Genoeg dus. Wij kunnen verder gaan. Toen ik hem aan de academie leerde kennen,

was hij lid van een club, gelijk de studenten het noemen, van een club van degelijke

en tegelijk prettige jongens. zijn' vrienden werkten flink en zij genoten tevens hun'

jeugd en hun' vrijheid. Hun gezelschap bij te wonen was een feest. Want zij tintelden

van vernuft, en, indien hun zedeleer ook al geen' van monniken was, zij waren nooit

gemeen. Neen, daar heerschte meer gezonde braafheid in hun kring dan in vele

geestelijke oefeningen. - In dezen kring was onze vriend het middelpunt niet. Anderen

overtroffen hem, of, liever, vielen meer in het oog. Hij sloot zich liever aan, dan dat

hij aan zich onderwierp. Maar toch was zijn gezag en zijn invloed onder zijn makkers

groot. Misschien hield elk hunner in den grond van zijn hart van hem het meest.
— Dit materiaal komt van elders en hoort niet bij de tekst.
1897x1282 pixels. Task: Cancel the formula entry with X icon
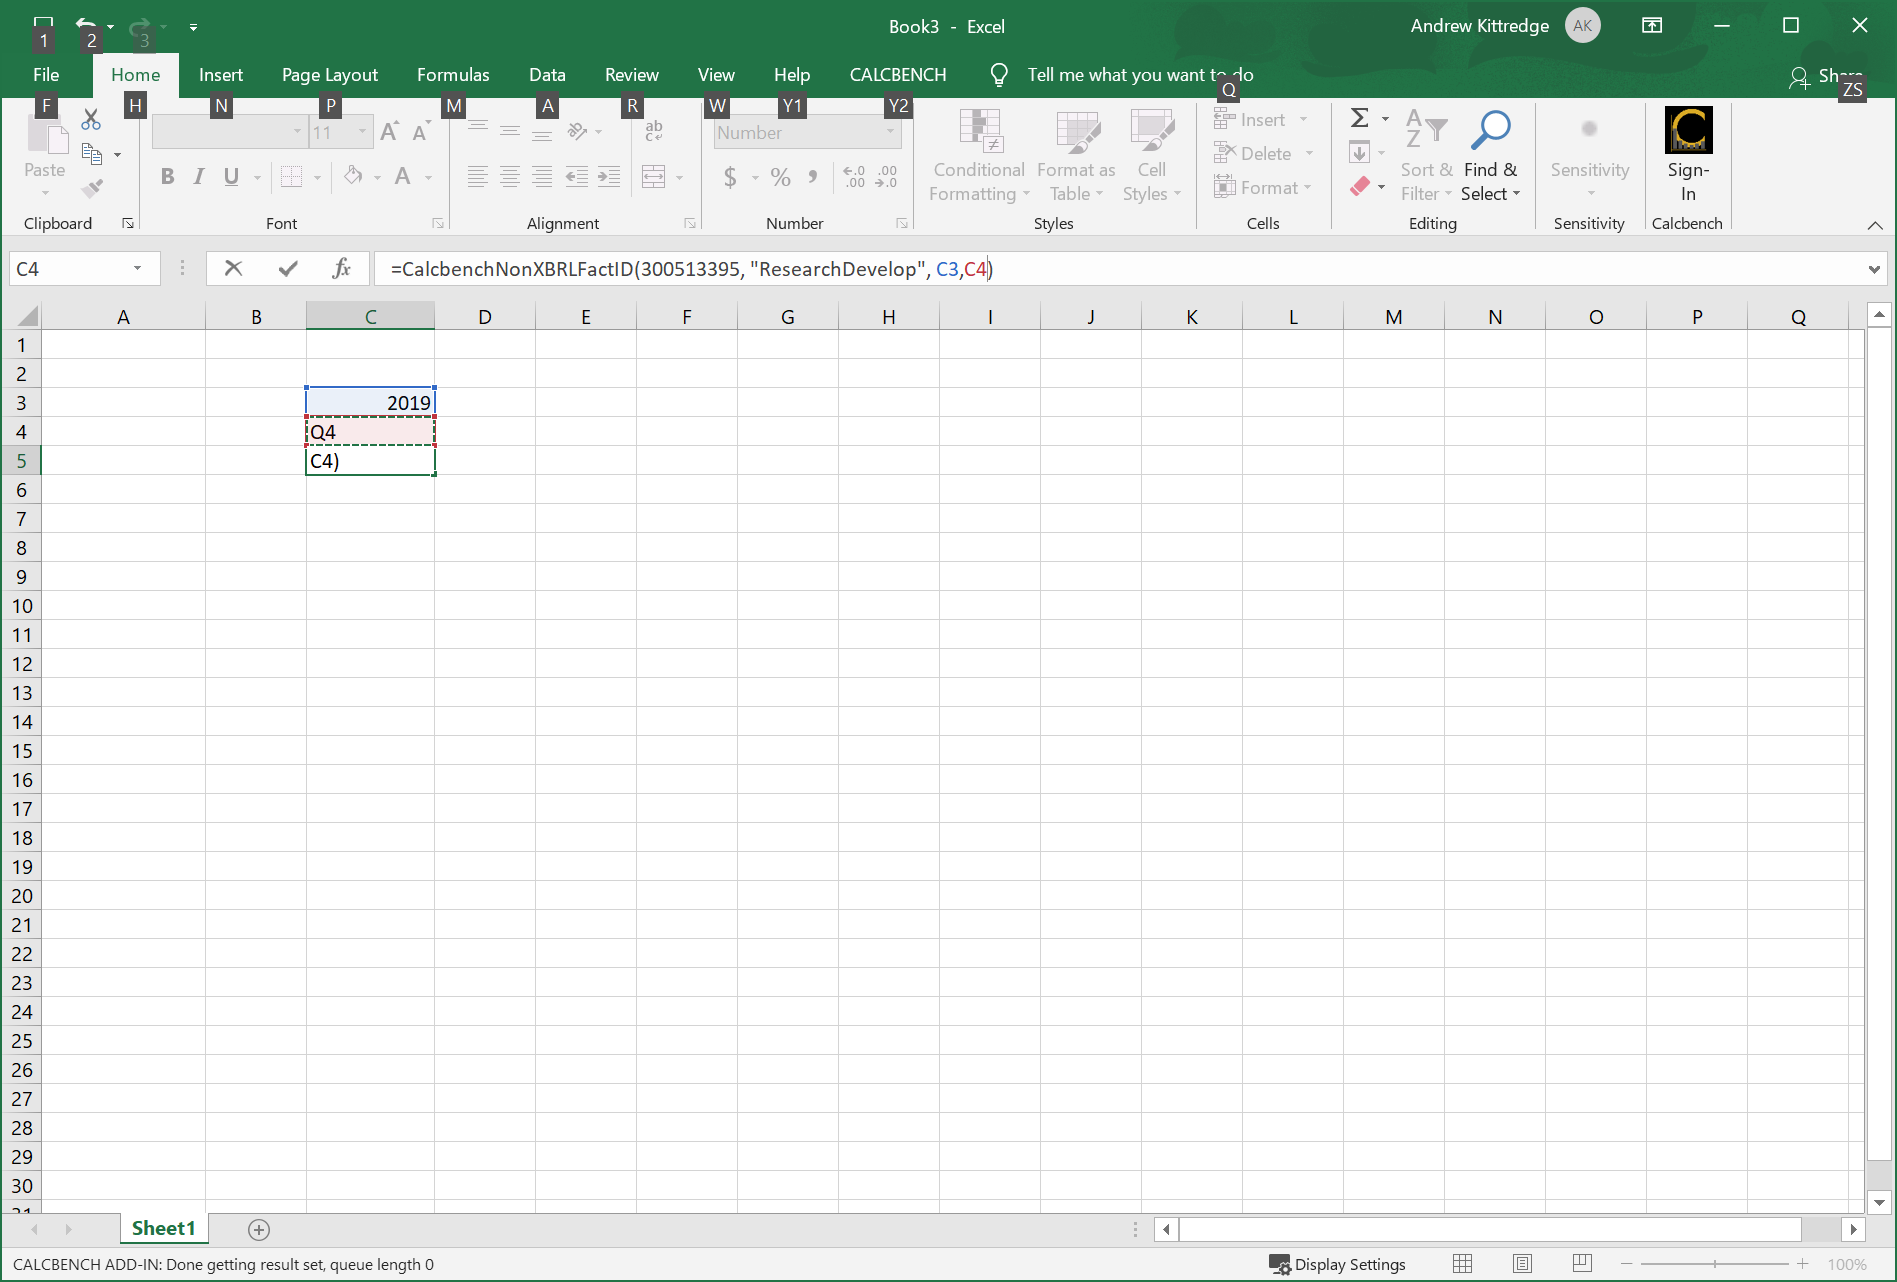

Soms voelden zij zich allen onwillekeurig zijn' mindere. Zijn wetenschap was

grondiger, zijn oordeel juister. Zijn vernuft het zuiverst. Zijn hart het reinst. Mogelijk

was hij, zonder het te vermoeden, aller geweten. Maar wellicht had hij nog meer

voor allen kunnen zijn, indien zijn karakter voltooid was geworden door meer kracht.

En toch, - wie weet het? - misschien was hij dan minder beminnelijk geweest.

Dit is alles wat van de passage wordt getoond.